Sun/Moon’s plot brings the Pokemon universe quite far into science fiction territory, with alternate dimensions and the new Ultra Beasts acting in the background to the player’s island challenge.

However, as good as the story’s conclusion is, it does take quite some time to really decide where it’s going to go, and it could have done with more narrative reasoning for the player’s role and rationale in the adventures from the start. I avoid reading other reviews while still working on my own, but it can be near impossible to avoid every comment on social media, and I was, for sometime well into the game, wondering why reviewers were trumpeting Sun/Moon so strongly. Most of the first chunk of the game wasn’t super impressive. Eventually I got out of my own head a bit and just enjoyed it and finally found some new Pokemon I connected to, but it was the penultimate resolution of the Aether plot (I really don’t want to spoil it) that justified the rest of the game. It was a creative risk, but it paid off.

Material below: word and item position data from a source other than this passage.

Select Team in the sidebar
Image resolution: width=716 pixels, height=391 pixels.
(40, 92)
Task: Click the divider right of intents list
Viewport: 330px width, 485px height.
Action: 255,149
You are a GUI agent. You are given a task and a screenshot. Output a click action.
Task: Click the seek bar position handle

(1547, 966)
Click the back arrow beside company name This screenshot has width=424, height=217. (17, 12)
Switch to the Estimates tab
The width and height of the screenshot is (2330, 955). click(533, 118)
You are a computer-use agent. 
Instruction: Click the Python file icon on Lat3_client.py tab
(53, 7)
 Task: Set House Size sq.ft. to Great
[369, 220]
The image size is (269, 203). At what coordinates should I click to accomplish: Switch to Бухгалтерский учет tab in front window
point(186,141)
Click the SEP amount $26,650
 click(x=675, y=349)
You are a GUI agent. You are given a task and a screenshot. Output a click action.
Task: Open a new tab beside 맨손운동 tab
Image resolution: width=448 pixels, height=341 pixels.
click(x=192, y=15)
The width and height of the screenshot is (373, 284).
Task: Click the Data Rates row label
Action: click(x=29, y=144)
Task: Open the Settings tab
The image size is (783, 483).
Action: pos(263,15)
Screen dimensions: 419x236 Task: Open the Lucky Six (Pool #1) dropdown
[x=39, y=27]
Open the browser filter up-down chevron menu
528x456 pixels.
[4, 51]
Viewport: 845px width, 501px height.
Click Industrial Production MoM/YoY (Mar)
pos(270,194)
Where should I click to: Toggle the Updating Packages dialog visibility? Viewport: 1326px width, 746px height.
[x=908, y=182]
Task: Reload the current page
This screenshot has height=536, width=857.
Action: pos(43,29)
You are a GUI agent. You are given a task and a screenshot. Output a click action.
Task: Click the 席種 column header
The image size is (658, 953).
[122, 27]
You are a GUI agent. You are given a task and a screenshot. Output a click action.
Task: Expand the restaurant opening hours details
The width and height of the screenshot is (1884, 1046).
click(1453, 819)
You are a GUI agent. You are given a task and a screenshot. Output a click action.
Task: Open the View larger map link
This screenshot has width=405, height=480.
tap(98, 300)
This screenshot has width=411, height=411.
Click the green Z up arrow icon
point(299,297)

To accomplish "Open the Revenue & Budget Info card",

Over the course of one game — with elements like the Totem boss Pokemon, the more sci-fi inspired story, and even the environment designs — Sun/Moon have shifted the series into something more akin to other JRPG territory than ever before. I was getting some Ni No Kuni vibes. It’s probably a necessary change at this point, even if it does make Pokemon a touch less unique, but it does manage to expand the boundaries of what exactly is considered “a Pokemon game” to include more flavors than just the Vanilluxe fans have come to expect, so to speak.  

Caves are few and far between, but still full of Zubats.

Caves are few and far between, but still full of Zubats.

It’s commendable that Sun/Moon manages to expand the Pokemon universe in such a way, while also garnishing the story with an emotional plot that centers around family, growing up, and eventual parental confrontations. It carries a bit more heft than usual — I don’t think I’ve ever gotten watery eyes over other Pokemon games — and while it does have some problems along the way, it manages to conclude in some pretty striking, or at least striking for Pokemon, moments.

But, at the end of the day the story really is about the NPC Lillie, the professor’s unsure assistant whom you meet early on in the adventure. The plot places more development on her than the main avatar character the player controls. The protagonist ends up being the eye of the hurricane as the plot work its way around them, just as it was all the way at the start of the game where players take off on the Island Challenge for seemingly no reason beside Professor Kukui tells them to. But by making the story about Lillie, her family, and her development, Sun/Moon is able to able to do things that it perhaps it felt couldn’t do with a player-controller character, and imperfect as it may be, it’s still hard to argue against the successful and shocking (in a good way!) end results.

Overall, despite the growing pains apparent in Sun/Moon, there’s still a lot of fun to be had, and I found myself enjoying playing and looking forward to spending more time each session in Alola. It’s not the best Pokemon game or generation, nor does it radically reinvent the wheel, but it does manage to provoke change and push the series in new directions, both good and bad, and ultimately results in an enjoyable tropical vacation, and one that’s hopefully a sign of future changes and experimentation to come. Just don’t forget that suntan lotion. Or to bring a towel.